At the very least, I'm told that even if a publisher doesn't know the author's real name, the agent would (because someone has to write the check with the name that correlates to the bank account), and wouldn't that be enough as a place to start? Does that high school really exist? Are the foster brothers currently in jail actually in jail? Considering I can access the rolls of the California correctional system online -- hell, almost every state's correctional system has rolls online (though some do require payment; I think Illinois is behind a pay-to-see firewall) because convicted felon-names are considered public record. I fail to see how one could justify failing to spend even just the fifteen minutes it'd take to fact-check even just that tiny (but so crucial to the story) bit.
When I read something that claims to be nonfiction, I do usually take it for granted that it really IS non-fiction, because I'm under the (perhaps mistaken, but I hope not always!) impression that, y'know, someone earlier in the process confirmed that it's correct, is true, is accurate. At the very least, the entire Frey fiasco -- I would've thought -- would've had agents, editors, publishing houses a bit more leery of just tossing a "personal story" out into the world without at least a modicum of effort to make sure it's true.
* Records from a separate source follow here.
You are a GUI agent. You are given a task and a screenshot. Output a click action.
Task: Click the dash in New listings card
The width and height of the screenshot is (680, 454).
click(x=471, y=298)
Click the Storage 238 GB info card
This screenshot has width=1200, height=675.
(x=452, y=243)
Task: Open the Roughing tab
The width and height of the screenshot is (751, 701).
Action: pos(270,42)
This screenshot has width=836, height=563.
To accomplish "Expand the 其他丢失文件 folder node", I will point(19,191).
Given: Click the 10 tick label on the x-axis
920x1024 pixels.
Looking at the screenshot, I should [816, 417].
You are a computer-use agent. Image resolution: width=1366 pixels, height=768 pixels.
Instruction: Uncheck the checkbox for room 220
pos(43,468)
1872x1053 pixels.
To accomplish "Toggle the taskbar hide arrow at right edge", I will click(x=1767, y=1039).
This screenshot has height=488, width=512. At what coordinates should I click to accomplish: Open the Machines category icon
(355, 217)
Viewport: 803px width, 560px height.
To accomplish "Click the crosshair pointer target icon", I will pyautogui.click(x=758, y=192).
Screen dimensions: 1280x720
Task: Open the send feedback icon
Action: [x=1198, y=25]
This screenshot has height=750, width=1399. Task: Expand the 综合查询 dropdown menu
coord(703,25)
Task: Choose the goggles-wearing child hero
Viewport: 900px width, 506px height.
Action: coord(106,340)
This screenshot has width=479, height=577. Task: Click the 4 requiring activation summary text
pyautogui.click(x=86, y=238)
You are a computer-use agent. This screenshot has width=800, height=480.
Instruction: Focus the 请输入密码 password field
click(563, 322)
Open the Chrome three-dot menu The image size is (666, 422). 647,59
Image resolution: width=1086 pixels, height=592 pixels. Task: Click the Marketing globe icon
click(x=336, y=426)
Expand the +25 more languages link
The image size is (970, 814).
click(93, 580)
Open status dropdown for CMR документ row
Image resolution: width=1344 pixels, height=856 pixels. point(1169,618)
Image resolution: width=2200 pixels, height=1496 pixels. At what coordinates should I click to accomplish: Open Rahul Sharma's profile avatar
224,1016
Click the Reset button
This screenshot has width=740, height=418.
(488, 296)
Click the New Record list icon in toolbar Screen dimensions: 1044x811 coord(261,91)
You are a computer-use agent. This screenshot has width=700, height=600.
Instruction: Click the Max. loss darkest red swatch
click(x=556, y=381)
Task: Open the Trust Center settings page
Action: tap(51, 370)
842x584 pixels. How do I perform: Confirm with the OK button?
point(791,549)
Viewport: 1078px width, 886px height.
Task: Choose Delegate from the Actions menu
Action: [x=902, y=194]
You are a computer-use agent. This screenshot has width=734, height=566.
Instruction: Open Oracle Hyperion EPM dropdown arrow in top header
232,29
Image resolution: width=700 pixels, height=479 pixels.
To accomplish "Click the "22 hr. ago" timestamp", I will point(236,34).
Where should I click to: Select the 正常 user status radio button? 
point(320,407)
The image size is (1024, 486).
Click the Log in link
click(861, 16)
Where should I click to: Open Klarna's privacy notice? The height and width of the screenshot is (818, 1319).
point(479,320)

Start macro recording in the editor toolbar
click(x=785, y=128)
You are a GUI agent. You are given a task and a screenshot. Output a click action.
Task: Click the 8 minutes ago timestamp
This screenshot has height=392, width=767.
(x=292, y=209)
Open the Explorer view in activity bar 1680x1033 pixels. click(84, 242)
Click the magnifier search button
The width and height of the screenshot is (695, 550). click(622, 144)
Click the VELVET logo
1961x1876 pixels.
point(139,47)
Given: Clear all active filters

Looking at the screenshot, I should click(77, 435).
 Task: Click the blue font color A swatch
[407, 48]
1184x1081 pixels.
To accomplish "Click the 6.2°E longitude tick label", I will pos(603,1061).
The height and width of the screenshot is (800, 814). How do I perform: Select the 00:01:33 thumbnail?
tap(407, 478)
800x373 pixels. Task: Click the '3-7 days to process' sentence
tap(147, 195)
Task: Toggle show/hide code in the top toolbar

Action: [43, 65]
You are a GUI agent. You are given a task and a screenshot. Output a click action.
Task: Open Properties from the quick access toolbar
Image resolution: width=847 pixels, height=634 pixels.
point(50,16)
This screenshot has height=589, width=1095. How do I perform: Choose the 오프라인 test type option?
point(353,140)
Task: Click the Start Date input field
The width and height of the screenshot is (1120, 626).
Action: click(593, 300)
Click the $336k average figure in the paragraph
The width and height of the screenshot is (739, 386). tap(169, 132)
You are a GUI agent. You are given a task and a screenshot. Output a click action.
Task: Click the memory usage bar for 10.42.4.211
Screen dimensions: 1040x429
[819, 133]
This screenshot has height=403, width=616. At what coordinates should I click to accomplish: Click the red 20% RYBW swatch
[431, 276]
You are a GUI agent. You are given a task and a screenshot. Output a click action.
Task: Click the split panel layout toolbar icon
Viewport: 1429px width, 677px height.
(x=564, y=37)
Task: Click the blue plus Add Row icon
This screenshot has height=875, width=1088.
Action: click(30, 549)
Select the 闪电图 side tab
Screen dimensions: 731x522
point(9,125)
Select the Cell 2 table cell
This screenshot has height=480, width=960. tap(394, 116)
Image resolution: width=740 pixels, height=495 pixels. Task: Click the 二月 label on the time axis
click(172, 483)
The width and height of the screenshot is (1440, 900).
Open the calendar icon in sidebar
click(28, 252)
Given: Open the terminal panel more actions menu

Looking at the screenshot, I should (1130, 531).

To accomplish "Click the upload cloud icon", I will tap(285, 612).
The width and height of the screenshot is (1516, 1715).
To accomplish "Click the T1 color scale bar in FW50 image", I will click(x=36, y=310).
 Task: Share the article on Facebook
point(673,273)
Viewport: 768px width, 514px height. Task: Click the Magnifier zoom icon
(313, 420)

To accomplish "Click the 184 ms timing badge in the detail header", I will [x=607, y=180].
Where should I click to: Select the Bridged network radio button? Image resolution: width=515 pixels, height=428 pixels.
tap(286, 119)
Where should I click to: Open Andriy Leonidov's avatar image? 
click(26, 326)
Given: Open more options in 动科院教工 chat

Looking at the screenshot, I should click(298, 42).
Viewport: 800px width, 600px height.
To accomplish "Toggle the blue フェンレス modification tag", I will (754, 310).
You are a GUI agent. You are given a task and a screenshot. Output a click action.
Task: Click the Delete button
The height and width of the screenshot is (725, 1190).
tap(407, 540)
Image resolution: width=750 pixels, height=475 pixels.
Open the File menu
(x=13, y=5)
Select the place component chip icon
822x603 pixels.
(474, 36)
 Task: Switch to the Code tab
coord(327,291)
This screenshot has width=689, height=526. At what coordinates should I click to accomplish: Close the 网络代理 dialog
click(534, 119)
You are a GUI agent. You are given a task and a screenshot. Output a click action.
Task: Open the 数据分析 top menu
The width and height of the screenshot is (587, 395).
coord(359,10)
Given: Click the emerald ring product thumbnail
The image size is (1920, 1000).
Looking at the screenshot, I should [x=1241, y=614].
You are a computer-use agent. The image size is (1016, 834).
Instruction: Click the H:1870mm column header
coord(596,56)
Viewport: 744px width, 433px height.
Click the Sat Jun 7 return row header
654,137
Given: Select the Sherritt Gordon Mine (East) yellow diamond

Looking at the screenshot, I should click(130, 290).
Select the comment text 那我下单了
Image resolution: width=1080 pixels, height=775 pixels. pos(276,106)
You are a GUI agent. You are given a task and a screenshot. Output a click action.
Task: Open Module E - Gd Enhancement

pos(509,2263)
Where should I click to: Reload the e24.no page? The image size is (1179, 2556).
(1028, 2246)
Think of your own life: if something had happened to you that was worthy of an autobiography, and your agent or editor said, "we just want to check the details and make sure, it's our policy now so we don't get Freyed, you understand, right?" Is there anyone here who'd find reason to complain? Wouldn't the natural, honest reaction be: "oh, I totally get that, and if you need more information -- like the 'real names' of the people whose names were changed, or the 'real locations' and more specific dates, just let me know." If you're telling the truth, you've nothing to hide.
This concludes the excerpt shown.